** Opening Dataset content block **

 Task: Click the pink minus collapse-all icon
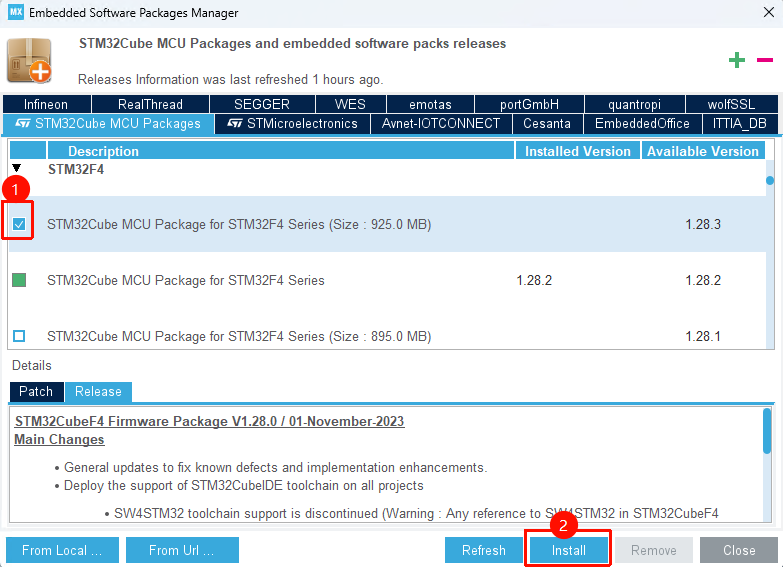tap(763, 60)
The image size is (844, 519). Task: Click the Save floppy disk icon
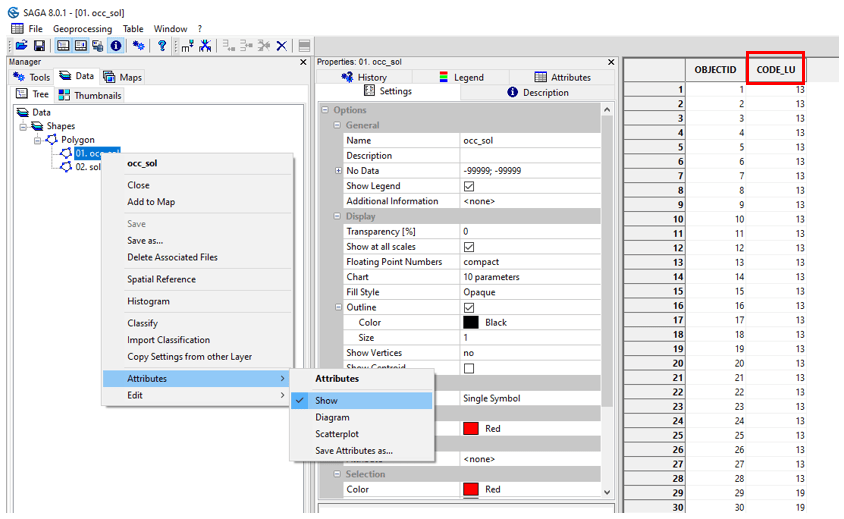pyautogui.click(x=39, y=46)
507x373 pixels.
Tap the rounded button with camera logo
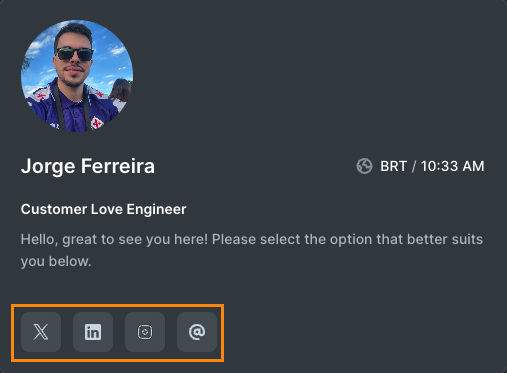pyautogui.click(x=145, y=332)
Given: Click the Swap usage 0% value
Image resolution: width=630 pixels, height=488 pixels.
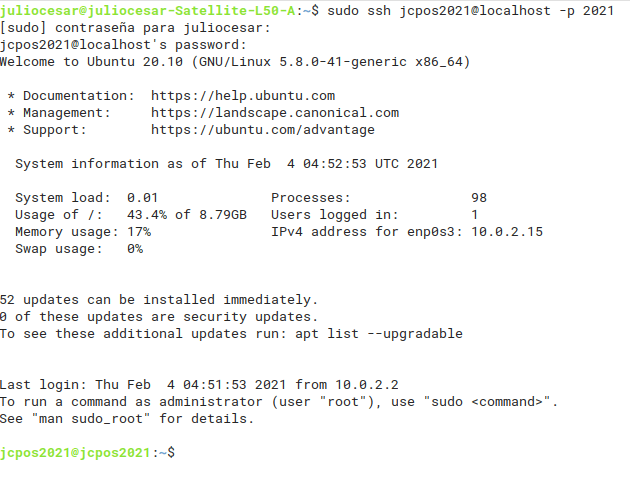Looking at the screenshot, I should pyautogui.click(x=134, y=248).
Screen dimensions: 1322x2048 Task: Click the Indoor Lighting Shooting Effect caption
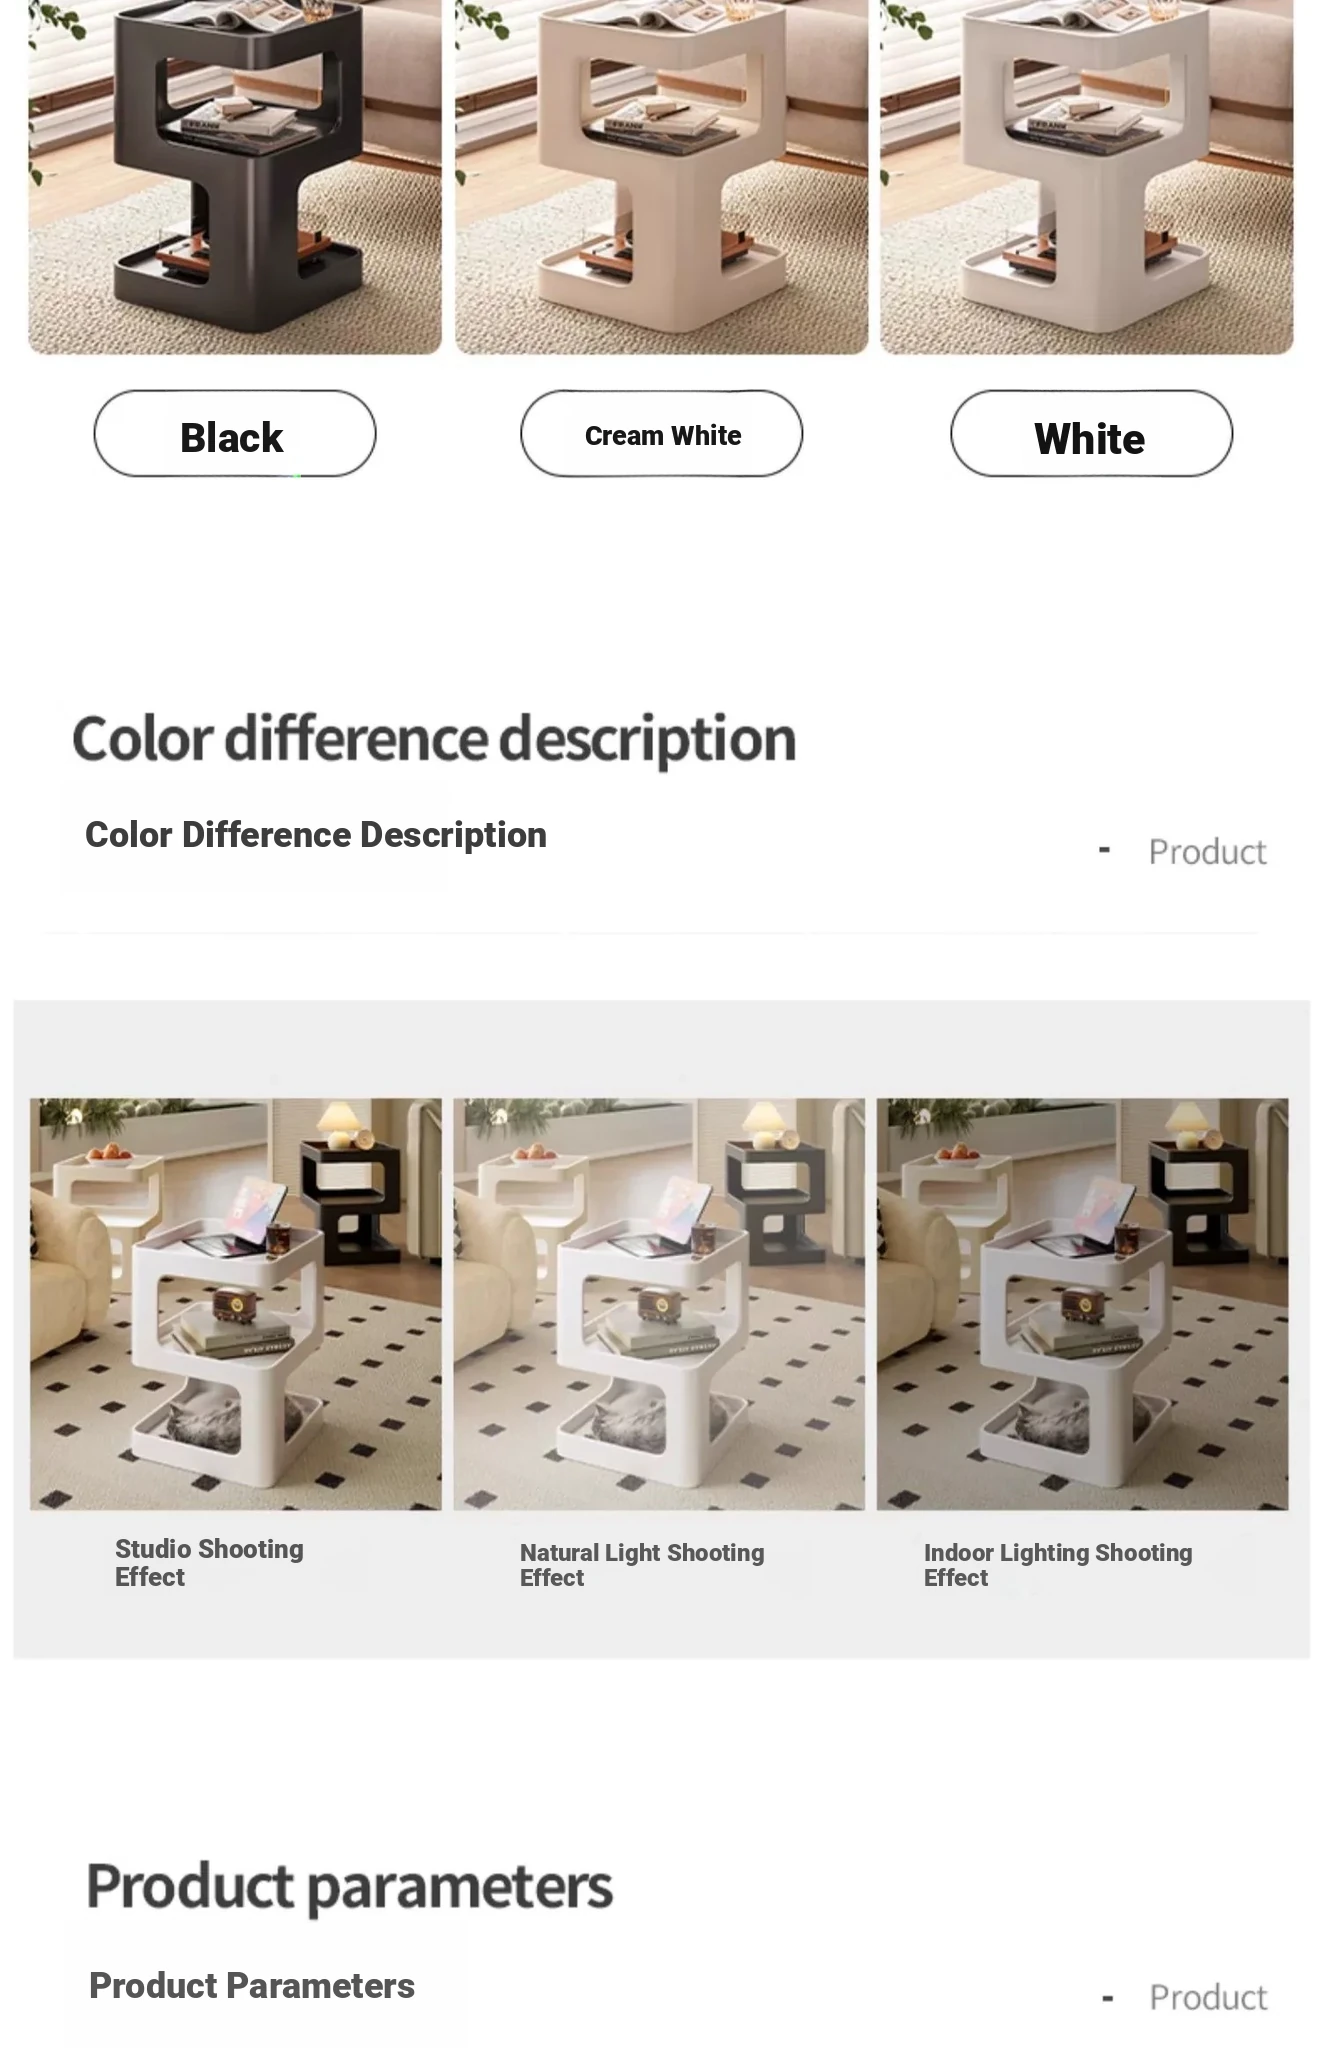click(x=1058, y=1565)
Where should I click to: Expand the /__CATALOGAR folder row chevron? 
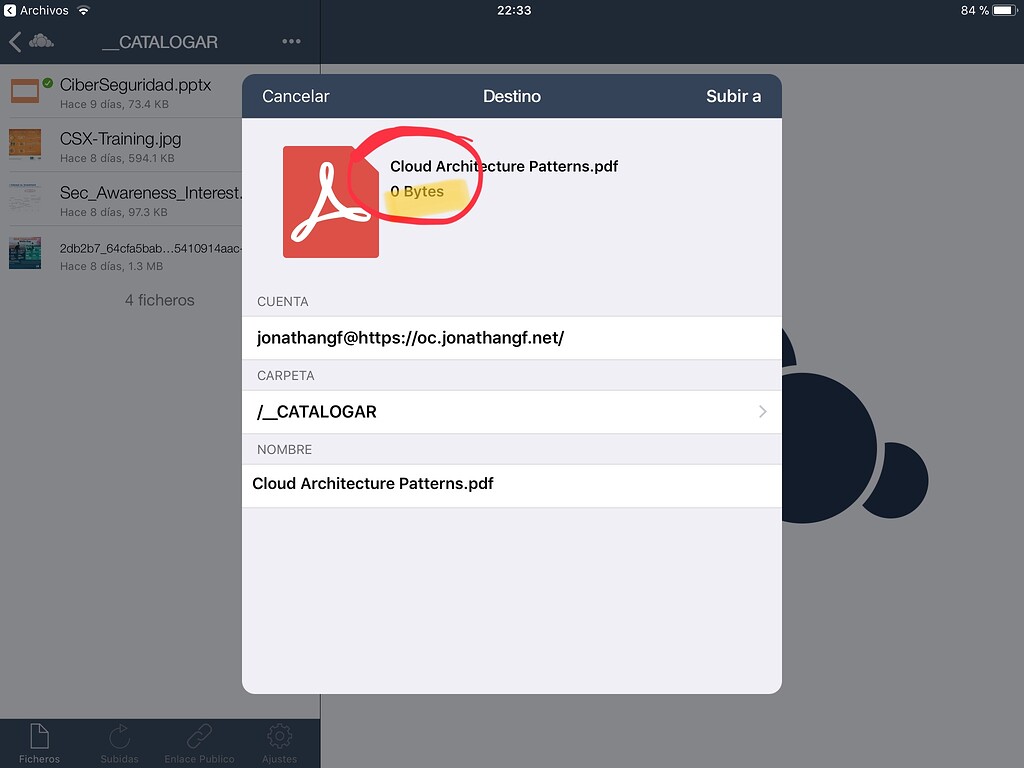(762, 411)
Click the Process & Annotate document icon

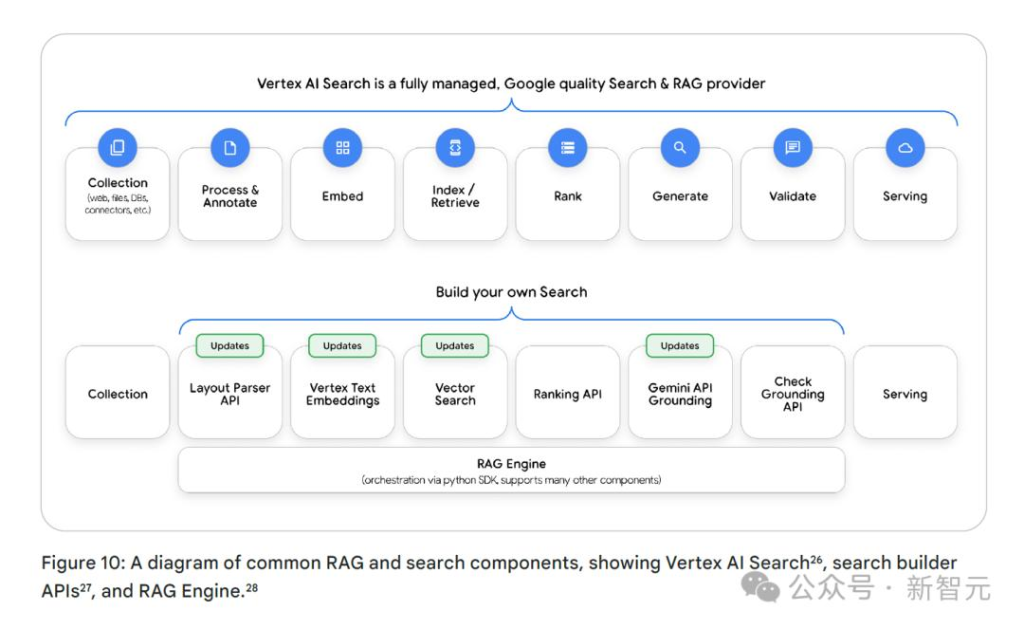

** Closing Dataset content block **

Task instructions: Find the line with "Screen dimensions: 1322x2048". Reproduce it and every line after it through the last line above exactly, leaving out the pictures.

Answer below:
Screen dimensions: 1322x2048 Task: Click the Indoor Lighting Shooting Effect caption
click(x=1058, y=1565)
Where should I click to: Expand the /__CATALOGAR folder row chevron? 
(762, 411)
Click the Process & Annotate document icon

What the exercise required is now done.